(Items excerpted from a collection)
= = = = = = =
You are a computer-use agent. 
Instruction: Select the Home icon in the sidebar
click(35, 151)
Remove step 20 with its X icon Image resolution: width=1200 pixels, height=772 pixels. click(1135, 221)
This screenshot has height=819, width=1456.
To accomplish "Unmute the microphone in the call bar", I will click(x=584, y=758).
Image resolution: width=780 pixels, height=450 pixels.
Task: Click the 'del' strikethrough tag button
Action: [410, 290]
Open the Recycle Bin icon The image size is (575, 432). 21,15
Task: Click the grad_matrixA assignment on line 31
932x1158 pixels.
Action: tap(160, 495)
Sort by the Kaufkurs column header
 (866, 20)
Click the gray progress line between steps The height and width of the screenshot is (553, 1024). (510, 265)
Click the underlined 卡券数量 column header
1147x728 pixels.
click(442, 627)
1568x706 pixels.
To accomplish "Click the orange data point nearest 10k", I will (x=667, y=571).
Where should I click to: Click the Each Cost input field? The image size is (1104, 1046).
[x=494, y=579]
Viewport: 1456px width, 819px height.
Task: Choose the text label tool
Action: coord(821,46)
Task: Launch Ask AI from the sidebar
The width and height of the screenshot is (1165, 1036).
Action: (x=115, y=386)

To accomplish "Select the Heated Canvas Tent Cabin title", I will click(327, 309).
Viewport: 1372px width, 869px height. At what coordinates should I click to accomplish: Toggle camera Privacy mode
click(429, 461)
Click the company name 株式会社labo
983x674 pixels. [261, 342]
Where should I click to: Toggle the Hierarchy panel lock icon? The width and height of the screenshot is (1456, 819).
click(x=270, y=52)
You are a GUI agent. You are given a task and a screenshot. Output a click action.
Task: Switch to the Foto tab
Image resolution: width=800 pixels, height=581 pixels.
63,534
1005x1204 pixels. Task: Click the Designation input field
= = = = = = =
**Task requirements:** Count the lines in the items above that contain the string "size". Give only the number.

**Task result:** 2